» **Extrait du document**:
####

Savez-vous que toutes les dix minutes, nous créons autant d’informations que les 10 000 générations qui nous ont précédés ?  Ce bouleversement civilisationnel a forcément une incidence sur la société. Tout l’enjeu est alors de déterminer l’ampleur de cette incidence pour ne pas prendre une tarte sur la face quand il sera déjà trop tard. Peut-être est-ce déjà le cas ?

En tout cas, pour l’instant laissez-moi vous poser une petite question. Vous connaissez sans doute la démocratie, l’oligarchie, la ploutocratie, la théocratie, mais connaissez-vous la datacratie ? Sinon, laissez-moi vous raconter une histoire, vous allez mieux comprendre. Elle a été rapportée par Marc Goodman dans son livre Les crimes du futur. Elle illustre comment la datacratie risque de vous surprendre dans les années à venir.

« Un homme habitant Minneapolis apprit que sa fille était enceinte, non pas de sa propre bouche, mais par l’intermédiaire du Target Store du coin, (un magasin discount). Il en fit la découverte quand le grossiste en question commença à envoyer à la jeune fille de 15 ans des bons de réduction pour des articles ne rencontrant pas particulièrement l’approbation de son père. Armé des bons en question et d’une lettre adressée à sa fille, le père fit une entrée fracassante par Ia grande porte du magasin et commença à admonester le gérant. Ma fille a reçu ceci par la poste…Elle est encore au collège, et vous lui envoyez des prospectus pour des vêtements de nouveau-né et des berceaux? Vous voulez l’encourager à tomber enceinte ou quoi ? » Quelques jours plus tard, l’homme appela le magasin au téléphone, pour s’excuser, ajoutant : « Il s’est passé certaines choses sous mon toit dont je n’avais aucune connaissance. Elle va accoucher courant août. Je vous dois des excuses. » Mais comment diable le magasin savait-il que sa fille était enceinte ? Grâce à son très élaboré algorithme de prédiction de grossesse, bien sûr, qui empile l’historique complet des achats d’un client, avec des statistiques démographiques récupérées auprès de courtiers en données. Le magasin en avait tiré comme conclusion que s’il arrivait à dénicher ces femmes avant la fin de leur second trimestre de grossesse et à les harponner avec ses offres spéciales et promotions, il récupérerait la plus grosse part de leurs achats à venir, à court mais aussi à moyen terme, pas juste les lingettes, les berceaux et les couches, mais également les jouets et les vêtements, du premier âge à l’adolescence. Suite à un examen approfondi par les statisticiens et algorithmes de Target, le grossiste a été capable d’identifier vingt-cinq produits qui, une fois examinés tous ensemble, permettent d’assigner à chaque cliente une  » prédiction de terme de grossesse « . Quand cette modélisation a été exploitée pour les millions de femmes présentes dans la base de données de clientèle de Target, des milliers et des milliers de femmes enceintes ont été identifiées avant qu’aucune autre entreprise puisse faire la connexion. Le grossiste et son département marketing ont été fous de joie de faire cette découverte. »

####

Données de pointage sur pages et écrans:
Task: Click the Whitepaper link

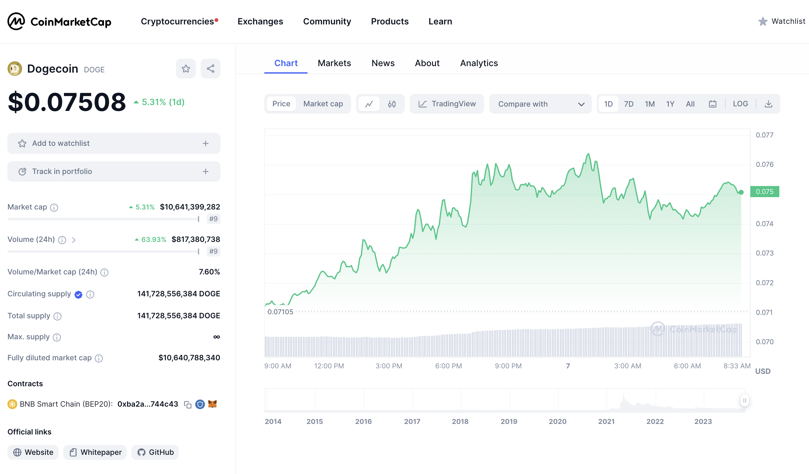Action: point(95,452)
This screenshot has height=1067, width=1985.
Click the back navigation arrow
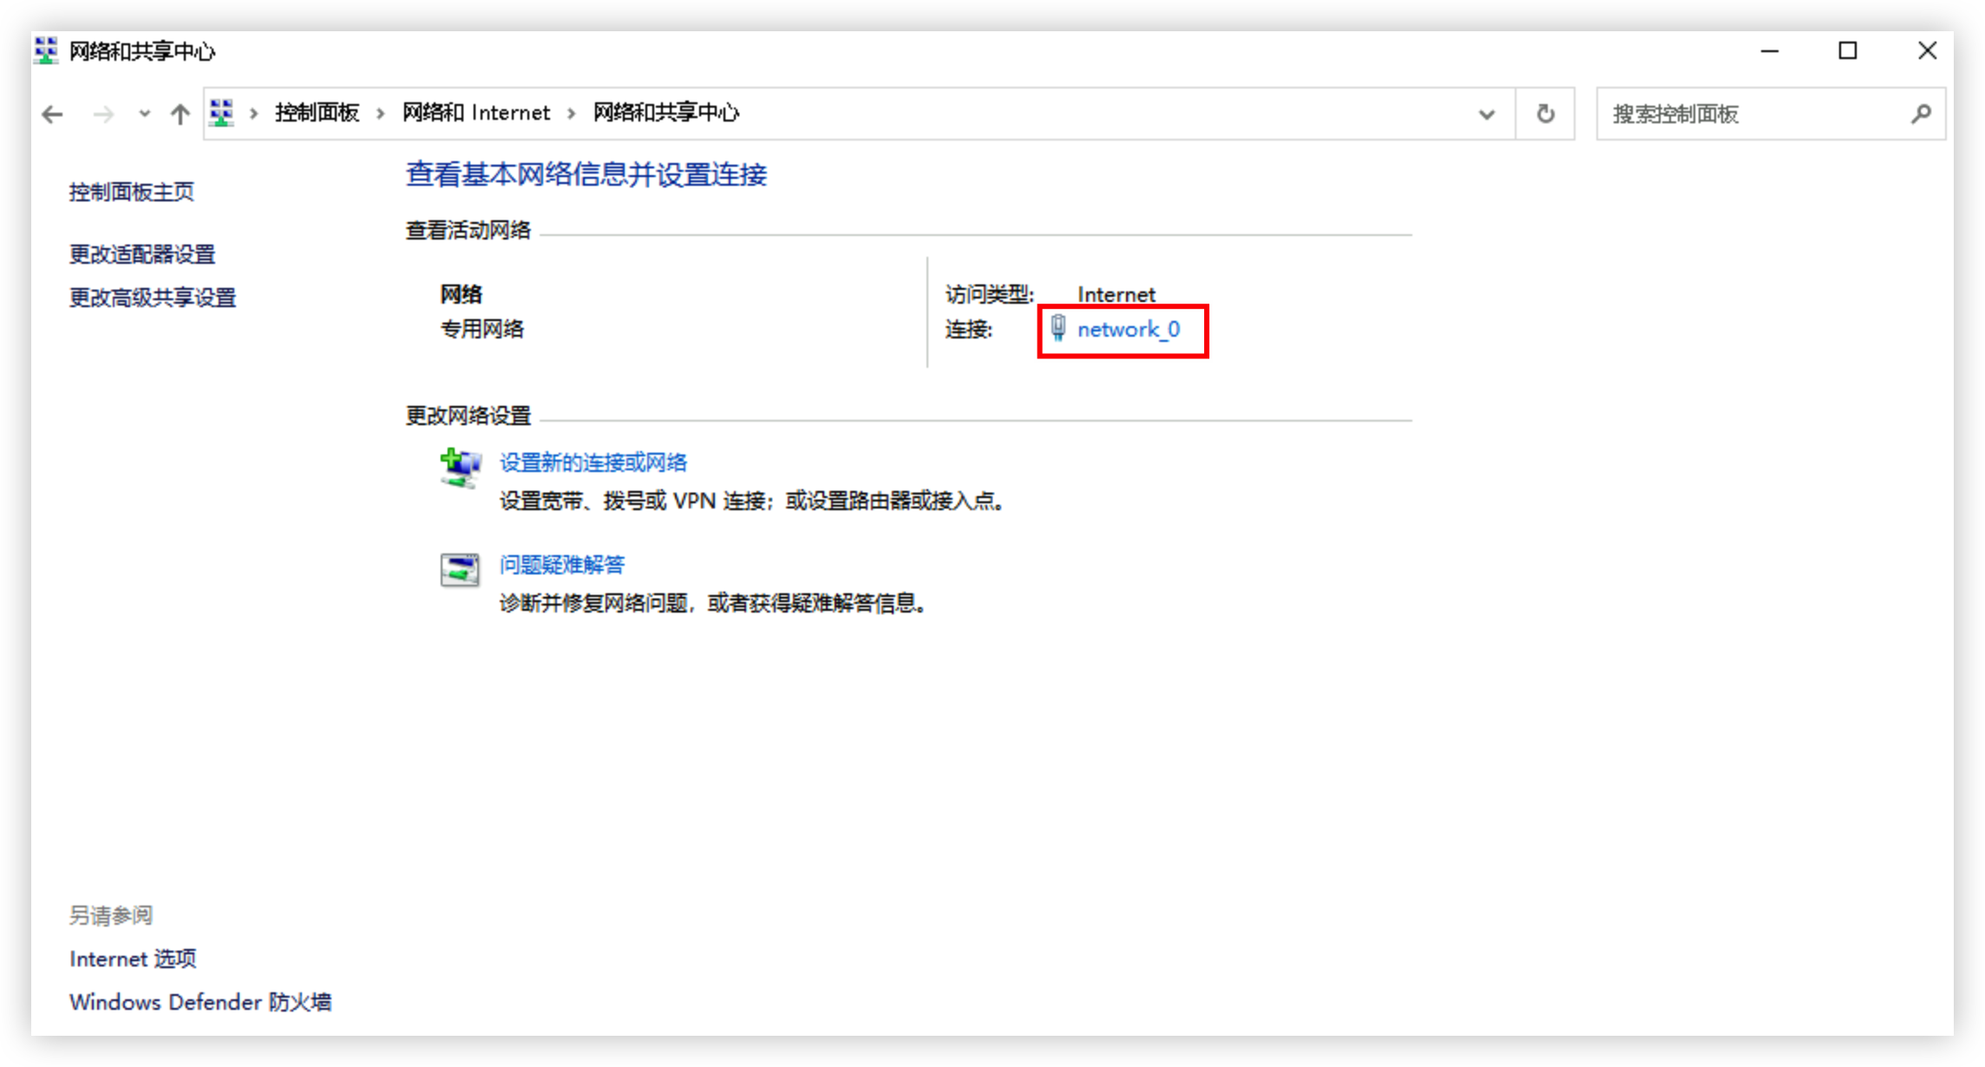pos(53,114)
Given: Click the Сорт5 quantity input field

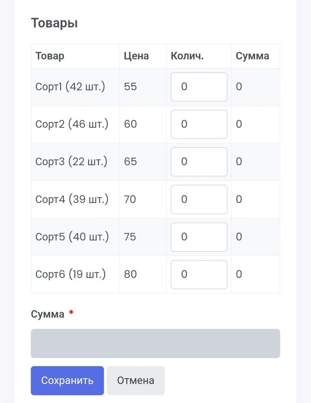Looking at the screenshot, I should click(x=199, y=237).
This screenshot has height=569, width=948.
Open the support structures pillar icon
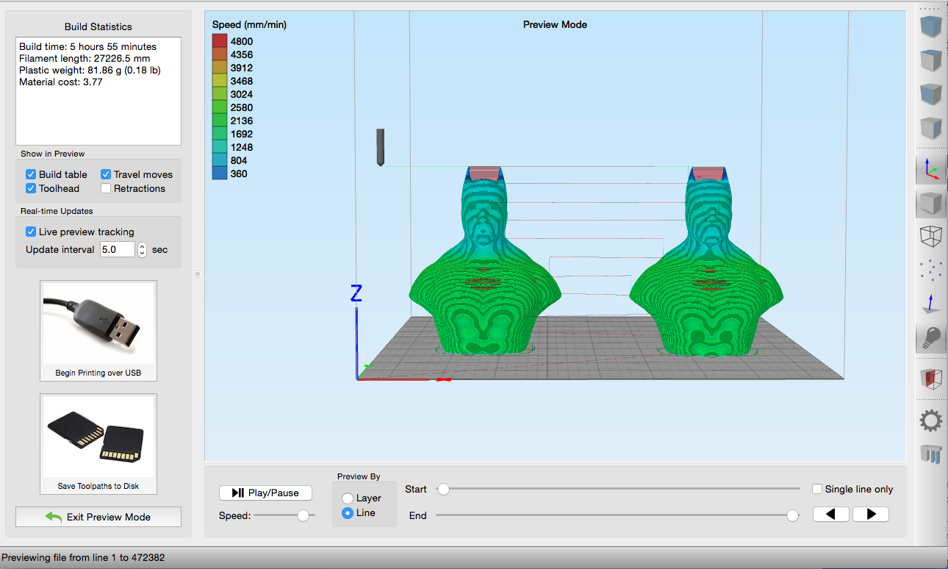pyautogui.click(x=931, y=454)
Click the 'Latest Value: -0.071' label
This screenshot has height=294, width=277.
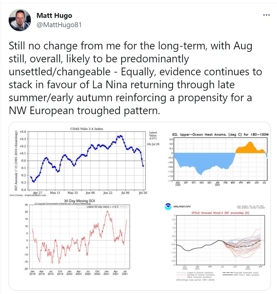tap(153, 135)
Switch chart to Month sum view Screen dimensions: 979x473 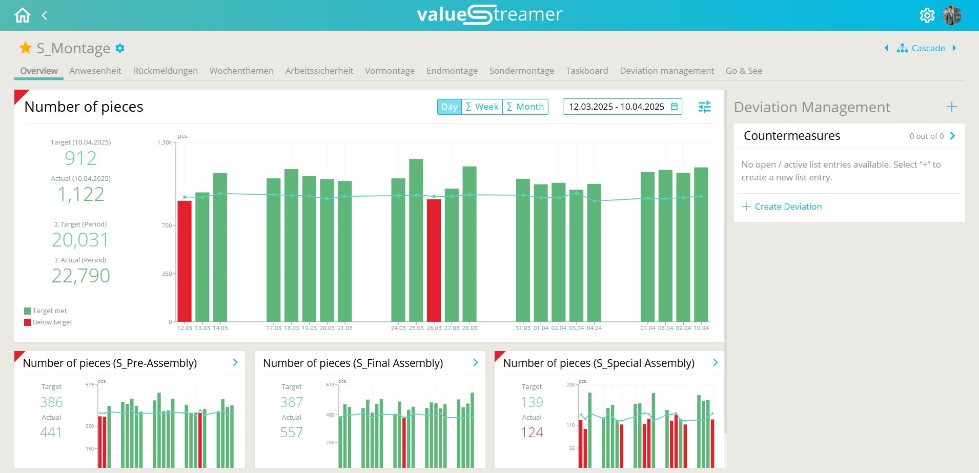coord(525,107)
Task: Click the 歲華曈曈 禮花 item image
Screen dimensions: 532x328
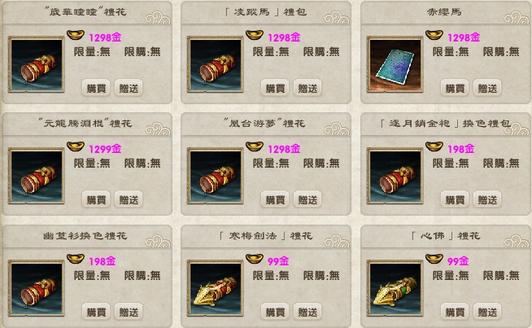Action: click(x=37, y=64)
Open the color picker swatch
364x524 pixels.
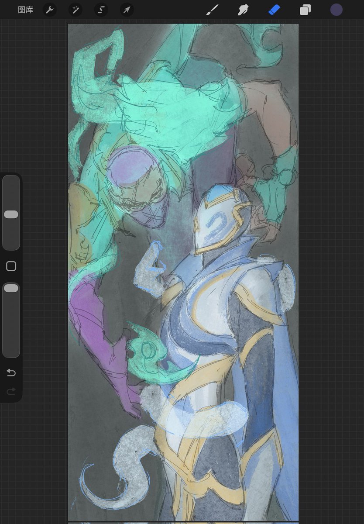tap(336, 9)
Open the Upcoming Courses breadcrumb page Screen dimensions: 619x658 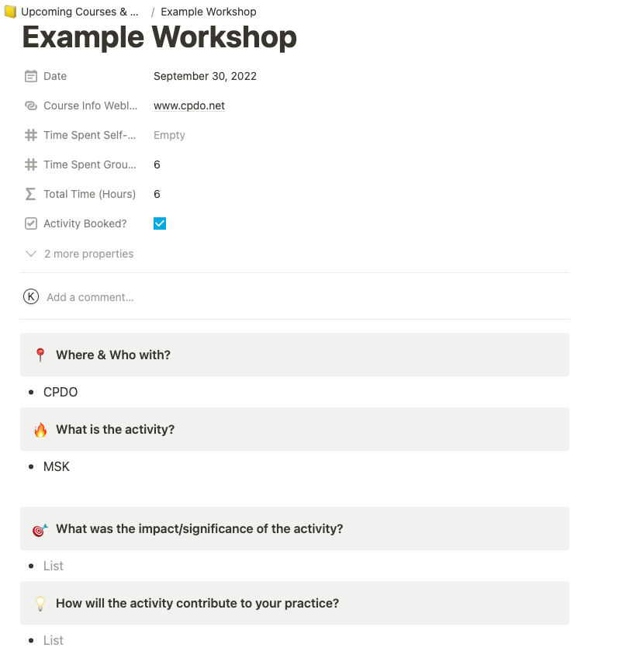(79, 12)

####

» **Exercices**:
A: Recopiez le passage du texte sur la datacratie qui commence à « Savez-vous que toutes » et se termine à « années à venir. ».
B: Dans le texte sur la datacratie, énumérez tous les articles nommés dans le segment qui commence par « pas juste les lingettes ».
Vous pouvez vous passer de ces lignes.

» **Corrigé par exercice**:
A:
Savez-vous que toutes les dix minutes, nous créons autant d’informations que les 10 000 générations qui nous ont précédés ?  Ce bouleversement civilisationnel a forcément une incidence sur la société. Tout l’enjeu est alors de déterminer l’ampleur de cette incidence pour ne pas prendre une tarte sur la face quand il sera déjà trop tard. Peut-être est-ce déjà le cas ?

En tout cas, pour l’instant laissez-moi vous poser une petite question. Vous connaissez sans doute la démocratie, l’oligarchie, la ploutocratie, la théocratie, mais connaissez-vous la datacratie ? Sinon, laissez-moi vous raconter une histoire, vous allez mieux comprendre. Elle a été rapportée par Marc Goodman dans son livre Les crimes du futur. Elle illustre comment la datacratie risque de vous surprendre dans les années à venir.

B: lingettes, berceaux, couches, jouets, vêtements